A hearing notice was posted Monday morning on the federal court docket in San Diego announcing Hunter’s change of plea. An attorney for the California Republican could not be immediately reached for comment. Justice Department officials declined to formally comment on Hunter’s interview.
Prosecutors urged the judge in Hunter’s case to “admonish” the lawmaker to stop attacking them as politically biased. Hunter, they said, had attempted to connect his case to President Donald Trump’s claims of an FBI “witch hunt” against him.
After Hunter was indicted, GOP leaders stripped him of his committee assignments but stopped short of calling on him to resign.
Former Rep. Chris Collins (R-N.Y.), who was indicted on insider trading chargers last summer and also initially denied the charges, ended up pleading guilty this fall and resigned from Congress.
The trial, which already was pushed back twice as defense attorneys challenged various claims in the federal indictment, was scheduled to begin Jan. 22.
“Congressman Hunter has shown a blatant disregard for the law and engaged in one of the most egregious congressional spending scandals we have ever seen,” said Jordan Libowitz, communications director for the left-leaning advocacy group Citizens for Responsibility and Ethics in Washington or CREW. “We are glad to see Congressman Hunter will finally face the consequences of his actions. Given that he will now be a convicted criminal for abusing his office, Congressman Hunter must resign immediately.”
According to the indictment, the Hunters relied for years on campaign contributions to pay routine family expenses such as dental bills, home repairsand fast-food meals. They also used the donations to pay for exotic vacations, private-school tuition, video games and plane tickets for Margaret’s mother to travel to and from Poland.

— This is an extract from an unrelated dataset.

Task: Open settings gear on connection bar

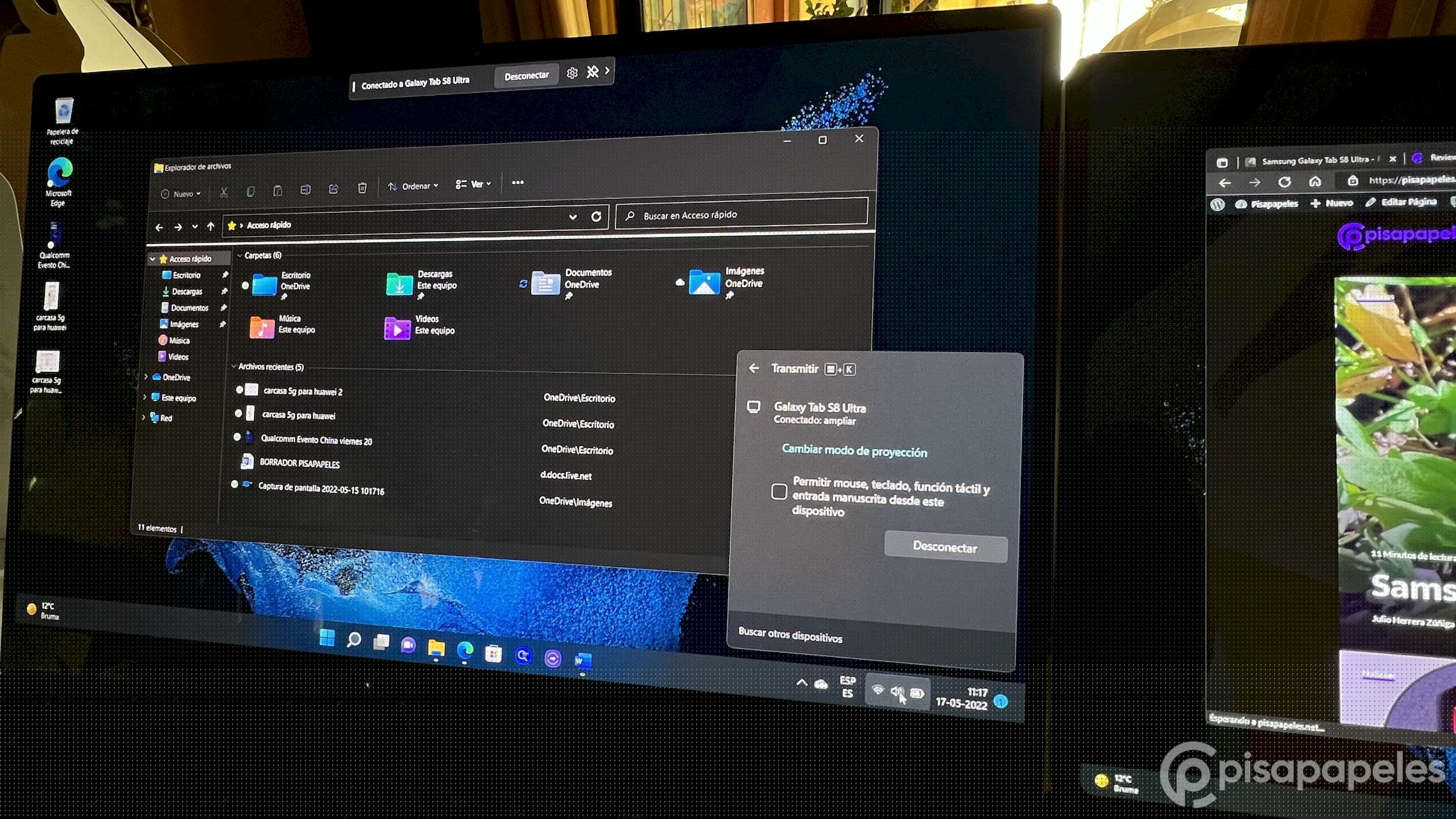Action: point(572,73)
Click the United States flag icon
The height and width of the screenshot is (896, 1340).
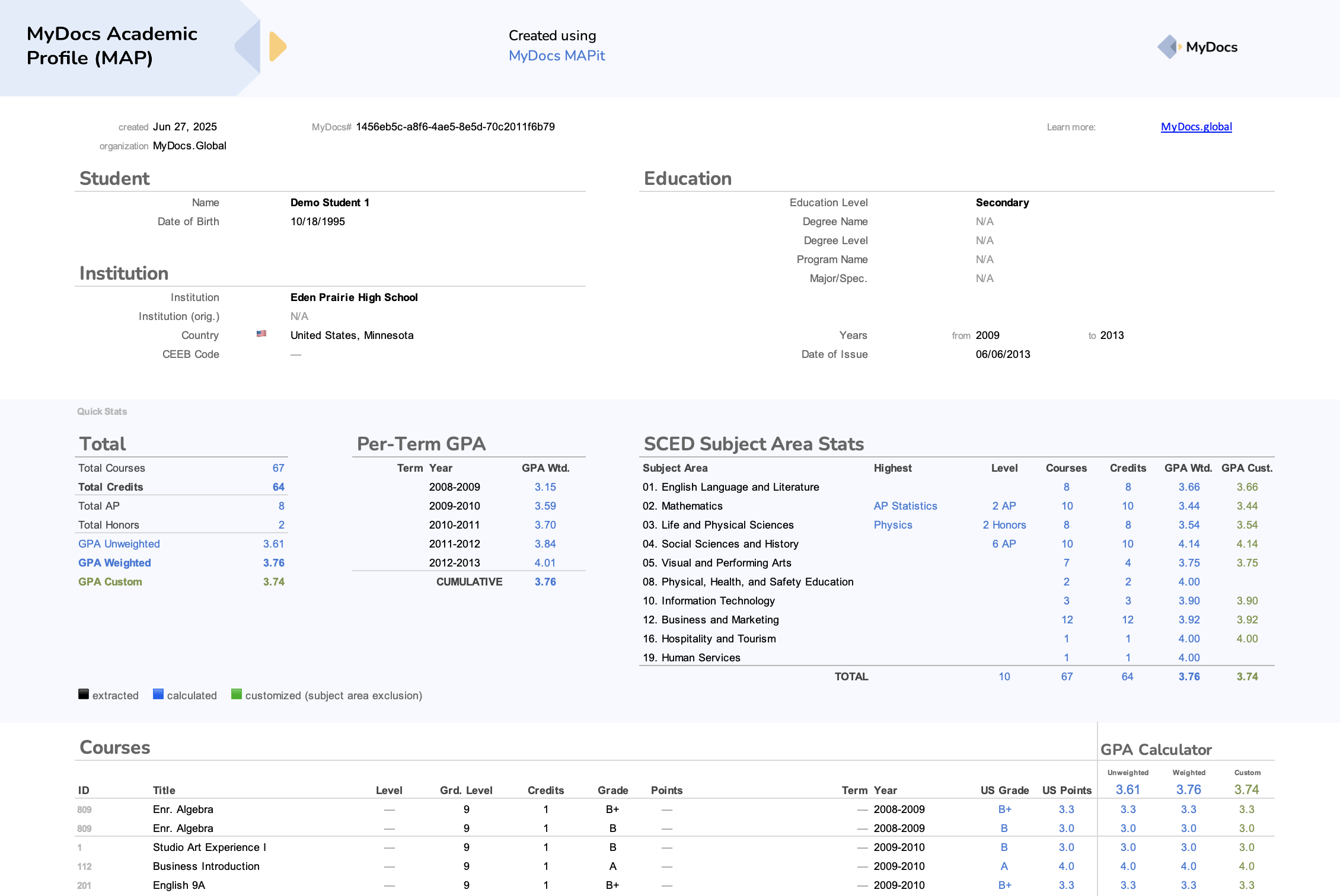coord(261,334)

The initial indictment also alluded to several unnamed “individuals” who appeared to have more than professional relationships with Duncan Hunter.
Earlier this year, as the congressman continued to deny his guilt and prosecutors disclosed more of their evidence in public court filings, it became clear that Hunter had extramarital affairs with at least five different women over many years and paid for them with campaign funds.
Though never identified publicly, three of the women were noted to be lobbyists and two others were reported to be congressional staffers.
According to the July court filings, Hunter used campaign funds to pay for a three-day weekend at Lake Tahoe with one woman who was not his wife. On another occasion, he used political donations to pay for a stay at the Liaison Capitol Hill hotel in Washington D.C., records show.
The indictment also said that Hunter and his wife were well aware that their use of the campaign donations was questionable. Prosecutors recently said in a court filing that Rep. Hunter was warned about the spending as early as 2010.
The couple’s joint bank account was overdrawn more than 1,100 times over the six-plus years of records examined by prosecutors and the couple racked up some $36,000 in overdraft penalties — fees they paid using campaign funds, the indictment stated.
Text messages included in court files show that at one point Margaret advised her husband to use the campaign credit card to buy a pair of Hawaiian shorts he wanted but could not afford — and to tell his then-treasurer that the purchase was in order to assist wounded warriors.
Since investigations into his campaign spending started in mid-2016, Hunter has spent more than $800,000 on attorneys, including several for his criminal defense, according to his campaign filings.